# Us axilla



## RADCODER (Jun 12, 2012)

An US tech and a radiologist are having a disagreement, perhaps someone else could shed some light on the situation? This is what the Tech e-mailed me.. 

"The patient presented with a palpable lump in her axilla. We charged as a non vascular extremity. Although it is near breast tissue, technically it is in the extremity. Can u please let me know what the correct charges for this would be." 

I did look at my 2012 US Coder book from MEDLEARN and in the back there is a place for FAQ's. The question was.. 
Q. When performing an ultrasound of the axilla should we report code76882 or code 76645? 
A. If the ultrasound is performed in conjunction with a breast ultrasound it would be included in 76645. 

If performed to look at soft tissue mass/lipoma/abscess not related to the breast, report code 76882.” 
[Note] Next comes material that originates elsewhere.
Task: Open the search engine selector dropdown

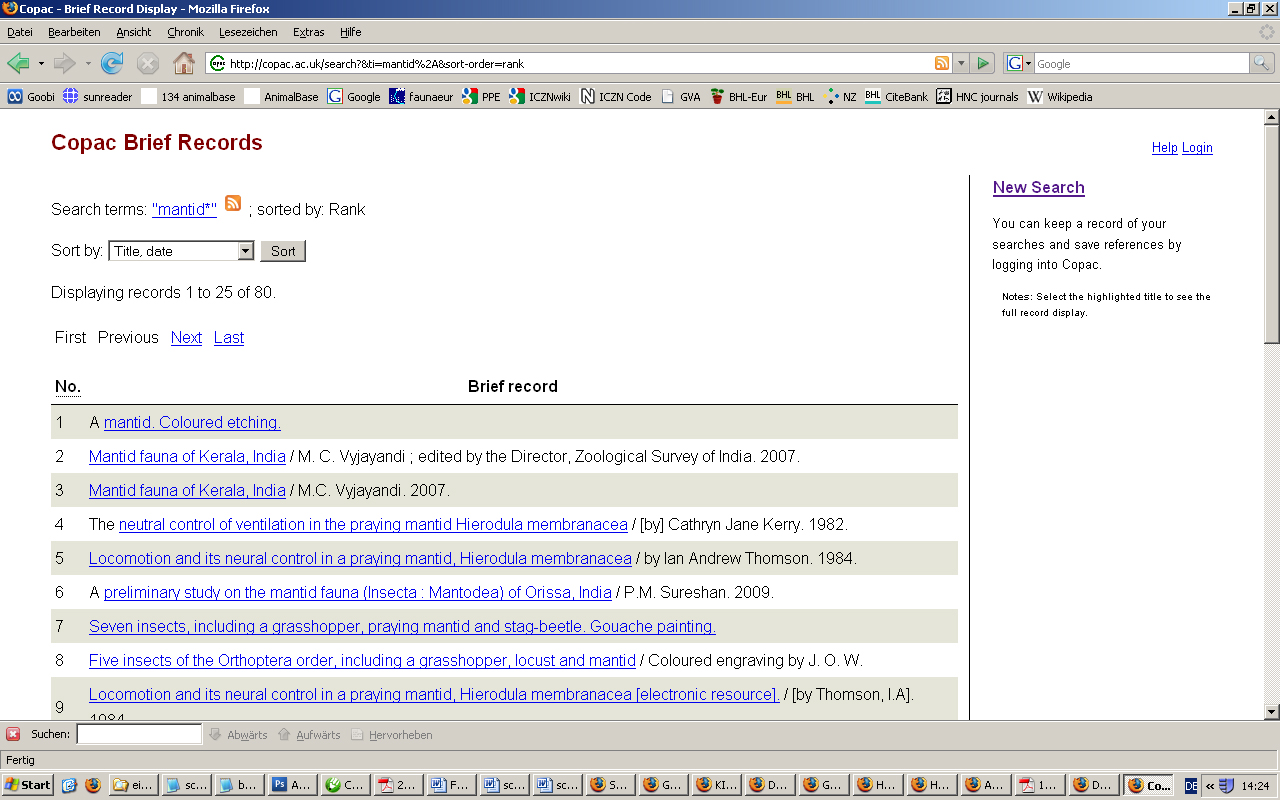Action: [x=1019, y=64]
Does anyone else have any input? I have been searching high and low for some credible documentation. 
Thanks!


----------



## donnajrichmond (Jun 12, 2012)

RADCODER said:


> An US tech and a radiologist are having a disagreement, perhaps someone else could shed some light on the situation? This is what the Tech e-mailed me..
> 
> "The patient presented with a palpable lump in her axilla. We charged as a non vascular extremity. Although it is near breast tissue, technically it is in the extremity. Can u please let me know what the correct charges for this would be."
> 
> ...



The MedLearn FAQ is based on a Q & A in the ACR Radiology Coding Source, Jan/Feb 2008 (although the extremity code changed since that Q & A).  Coding Source archives and search can be found at http://gm.acr.org/Hidden/Economics/FeaturedCategories/Pubs/coding_source/archives.aspx


----------



## Susan Carter CPC (Jun 13, 2012)

according to the ACR ultrasound soft tissue axilla usse 76881/76882


----------